● What you are asked to do
Below are some records. Say how many of their lines include the string "settings", giving only the number.

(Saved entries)

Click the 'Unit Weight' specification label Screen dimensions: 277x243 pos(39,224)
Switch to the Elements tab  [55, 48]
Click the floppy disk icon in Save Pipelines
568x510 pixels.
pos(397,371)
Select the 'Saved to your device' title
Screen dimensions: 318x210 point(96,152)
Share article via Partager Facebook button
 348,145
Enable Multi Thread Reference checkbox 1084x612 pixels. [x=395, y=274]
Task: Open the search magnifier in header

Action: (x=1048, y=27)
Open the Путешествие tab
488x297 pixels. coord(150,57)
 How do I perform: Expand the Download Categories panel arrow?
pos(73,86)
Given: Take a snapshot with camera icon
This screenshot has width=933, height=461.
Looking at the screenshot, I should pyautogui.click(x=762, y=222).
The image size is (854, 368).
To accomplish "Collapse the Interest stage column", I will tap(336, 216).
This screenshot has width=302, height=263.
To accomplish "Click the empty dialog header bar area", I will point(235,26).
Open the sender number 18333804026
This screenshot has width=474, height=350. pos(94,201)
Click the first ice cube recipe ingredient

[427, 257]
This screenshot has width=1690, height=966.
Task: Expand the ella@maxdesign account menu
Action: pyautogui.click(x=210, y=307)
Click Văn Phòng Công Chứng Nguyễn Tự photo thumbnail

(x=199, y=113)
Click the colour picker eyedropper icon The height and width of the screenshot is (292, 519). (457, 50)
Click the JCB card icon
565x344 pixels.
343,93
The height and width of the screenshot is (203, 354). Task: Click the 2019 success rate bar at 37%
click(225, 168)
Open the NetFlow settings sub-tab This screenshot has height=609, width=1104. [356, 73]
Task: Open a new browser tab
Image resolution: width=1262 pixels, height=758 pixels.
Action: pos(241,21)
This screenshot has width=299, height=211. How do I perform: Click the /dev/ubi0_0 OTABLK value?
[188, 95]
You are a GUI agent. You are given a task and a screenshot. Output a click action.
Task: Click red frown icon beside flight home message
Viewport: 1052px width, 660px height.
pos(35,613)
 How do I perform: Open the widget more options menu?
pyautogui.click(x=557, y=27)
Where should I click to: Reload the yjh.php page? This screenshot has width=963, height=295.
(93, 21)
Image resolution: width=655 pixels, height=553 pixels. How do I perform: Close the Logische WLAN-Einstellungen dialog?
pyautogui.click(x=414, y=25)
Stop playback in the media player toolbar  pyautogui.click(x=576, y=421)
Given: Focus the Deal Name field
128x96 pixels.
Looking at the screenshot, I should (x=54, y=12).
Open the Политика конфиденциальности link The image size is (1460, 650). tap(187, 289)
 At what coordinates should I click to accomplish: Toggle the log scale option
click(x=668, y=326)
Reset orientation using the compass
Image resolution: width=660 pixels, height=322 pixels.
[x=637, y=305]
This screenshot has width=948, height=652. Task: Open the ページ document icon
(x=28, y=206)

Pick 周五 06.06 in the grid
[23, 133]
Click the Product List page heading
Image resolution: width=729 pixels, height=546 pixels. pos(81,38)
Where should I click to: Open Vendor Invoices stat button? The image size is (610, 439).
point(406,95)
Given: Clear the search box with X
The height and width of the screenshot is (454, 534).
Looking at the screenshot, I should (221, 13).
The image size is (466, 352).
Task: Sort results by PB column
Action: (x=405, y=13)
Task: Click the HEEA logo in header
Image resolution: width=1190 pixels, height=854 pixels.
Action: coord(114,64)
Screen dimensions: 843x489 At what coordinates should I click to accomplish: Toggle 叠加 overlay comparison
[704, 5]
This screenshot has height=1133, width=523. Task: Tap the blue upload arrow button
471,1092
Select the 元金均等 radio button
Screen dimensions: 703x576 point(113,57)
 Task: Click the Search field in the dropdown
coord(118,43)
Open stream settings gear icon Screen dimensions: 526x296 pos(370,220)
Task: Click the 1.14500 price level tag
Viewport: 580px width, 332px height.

● Solution for this exercise
2